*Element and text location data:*
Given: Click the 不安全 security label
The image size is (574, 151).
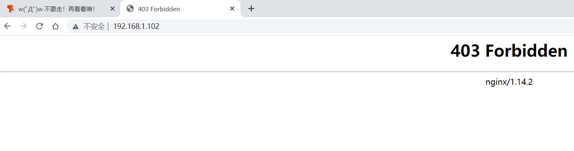Looking at the screenshot, I should tap(94, 27).
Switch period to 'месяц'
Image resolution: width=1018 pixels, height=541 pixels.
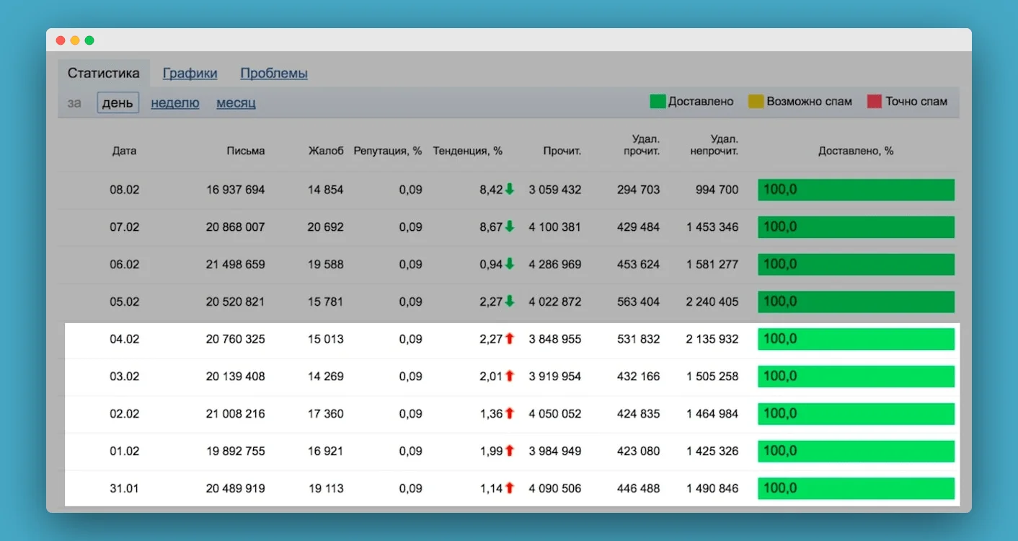pyautogui.click(x=236, y=102)
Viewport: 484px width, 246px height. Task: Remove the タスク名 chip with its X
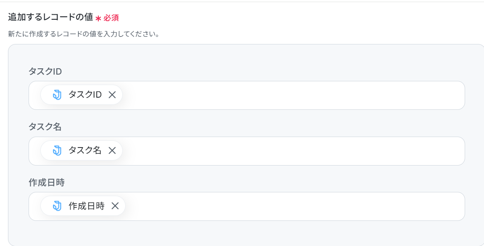112,150
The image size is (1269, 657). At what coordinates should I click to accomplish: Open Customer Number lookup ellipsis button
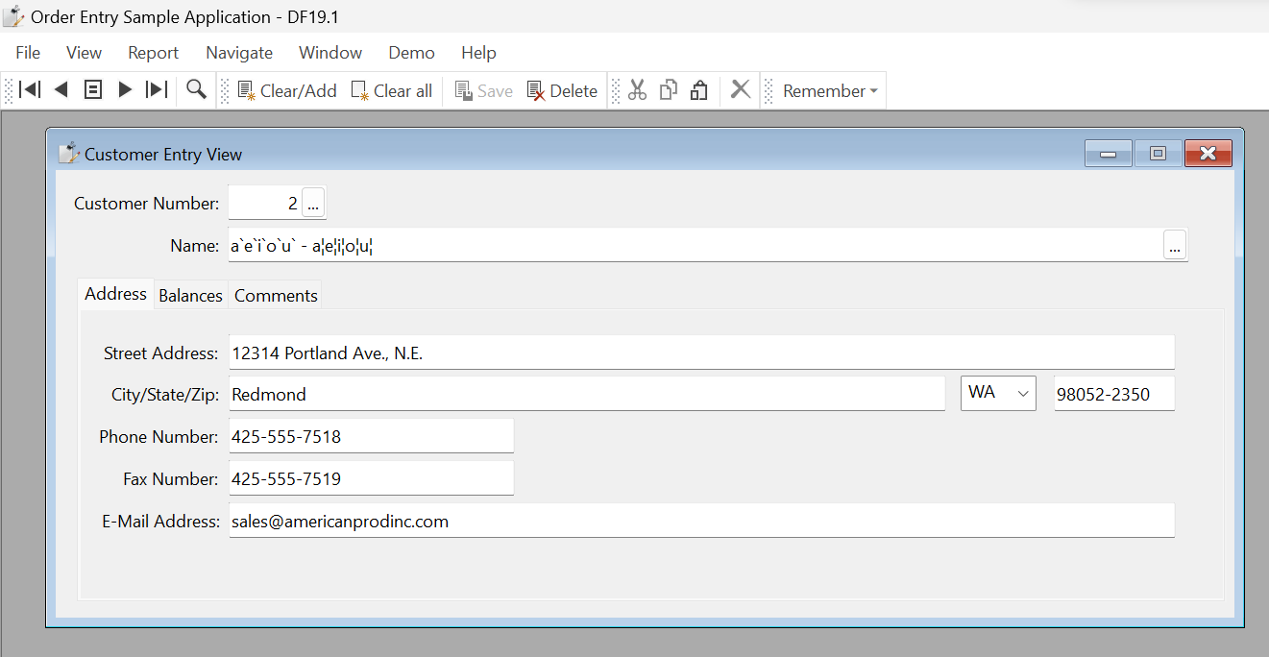click(314, 204)
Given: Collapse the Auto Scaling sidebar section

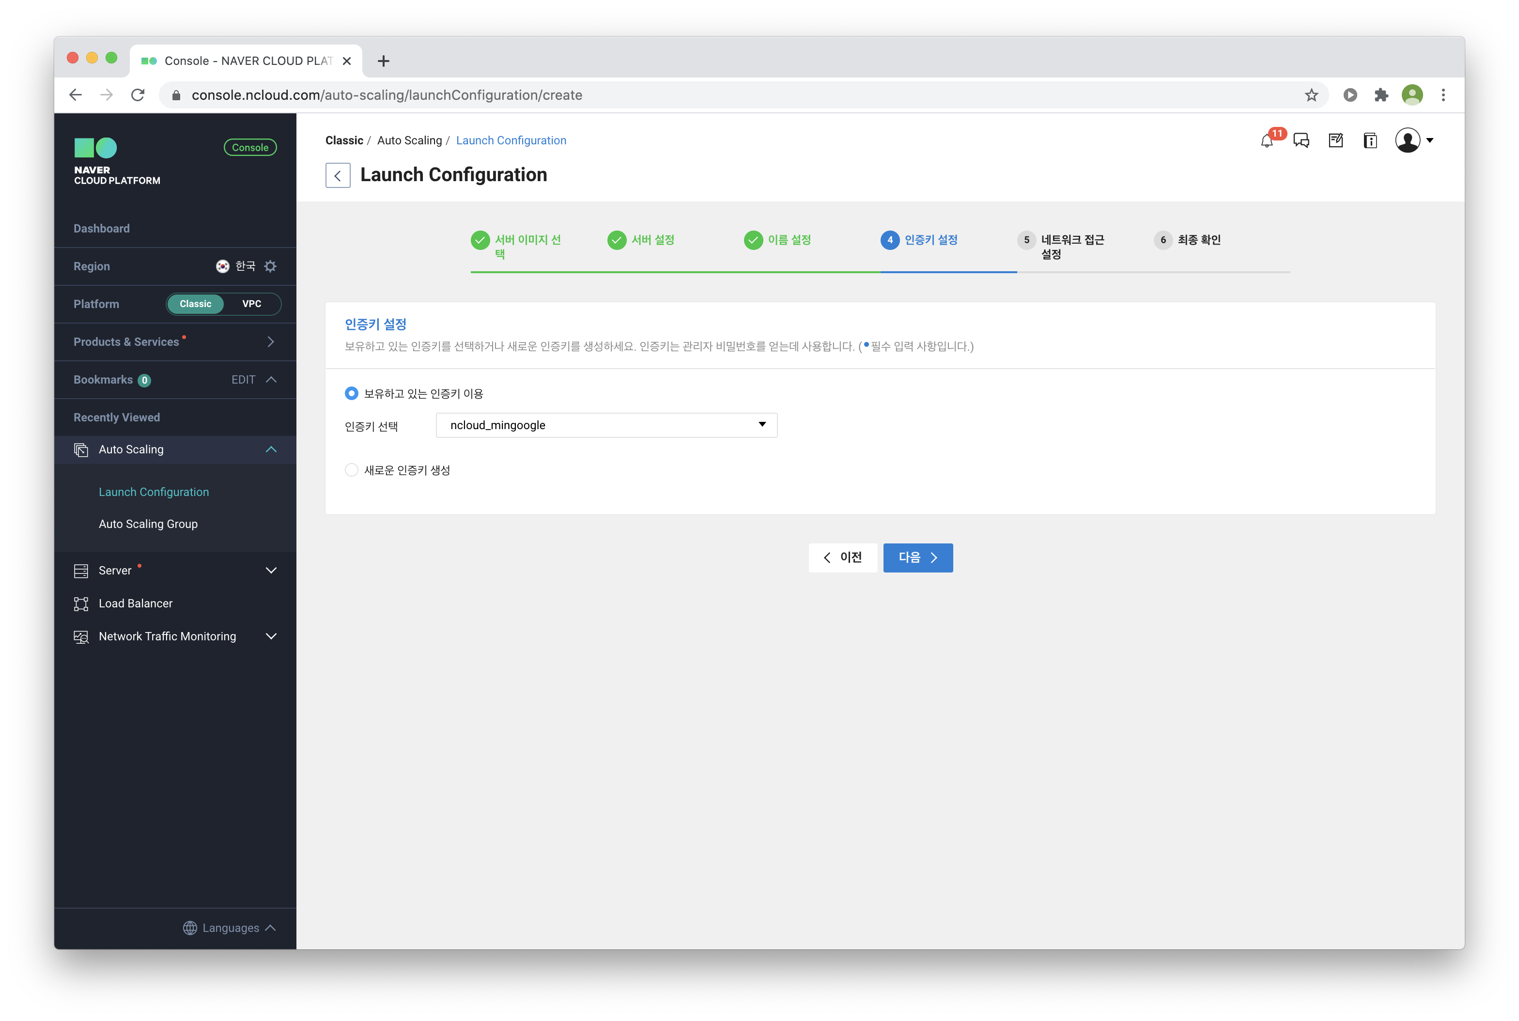Looking at the screenshot, I should point(272,449).
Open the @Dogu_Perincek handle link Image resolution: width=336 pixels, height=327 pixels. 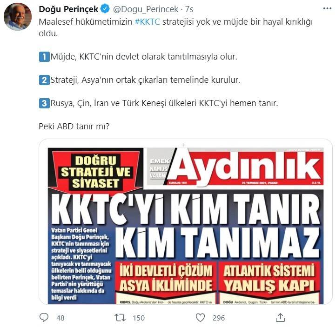[146, 9]
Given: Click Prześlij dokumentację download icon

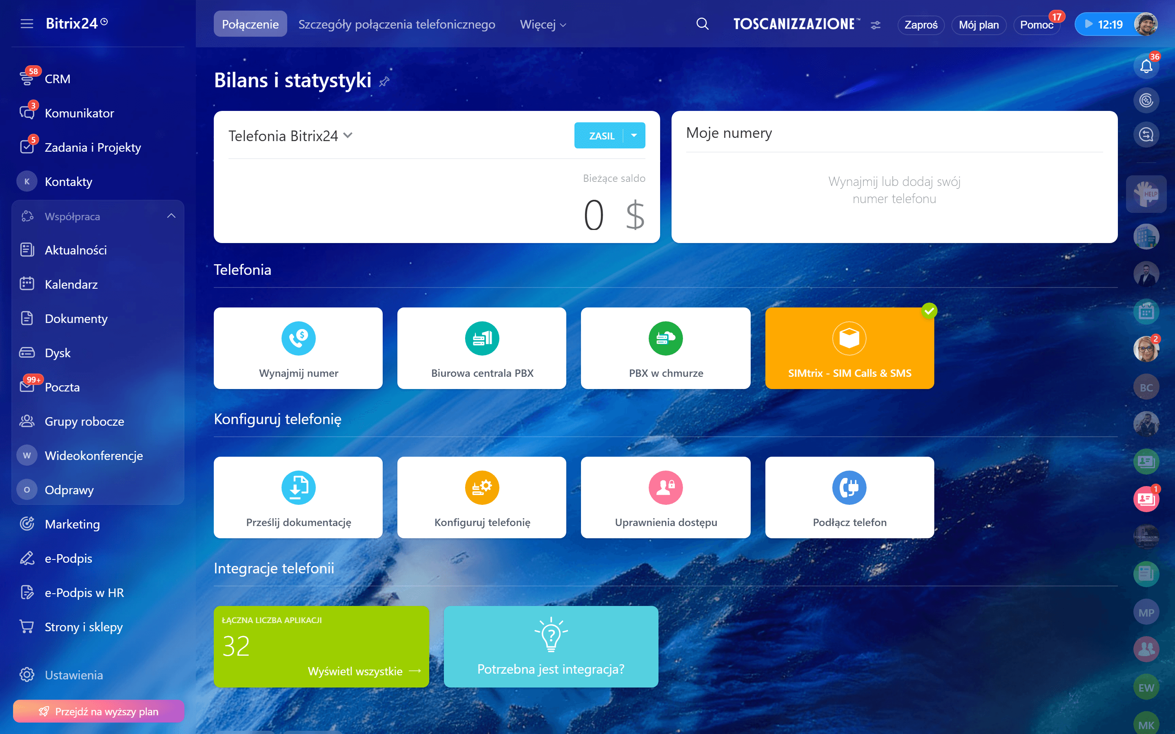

*Direction:*
Rewrite the stretch of the listing from its beginning through the line containing "pyautogui.click(x=236, y=102)", replacing "security label" with "security badge" and leaving everything else unchanged. Omit the pictures from your answer.

*Result of this exercise:*
Given: Click the 不安全 security badge
The image size is (574, 151).
Looking at the screenshot, I should tap(94, 27).
Switch period to 'месяц'
Image resolution: width=1018 pixels, height=541 pixels.
pyautogui.click(x=236, y=102)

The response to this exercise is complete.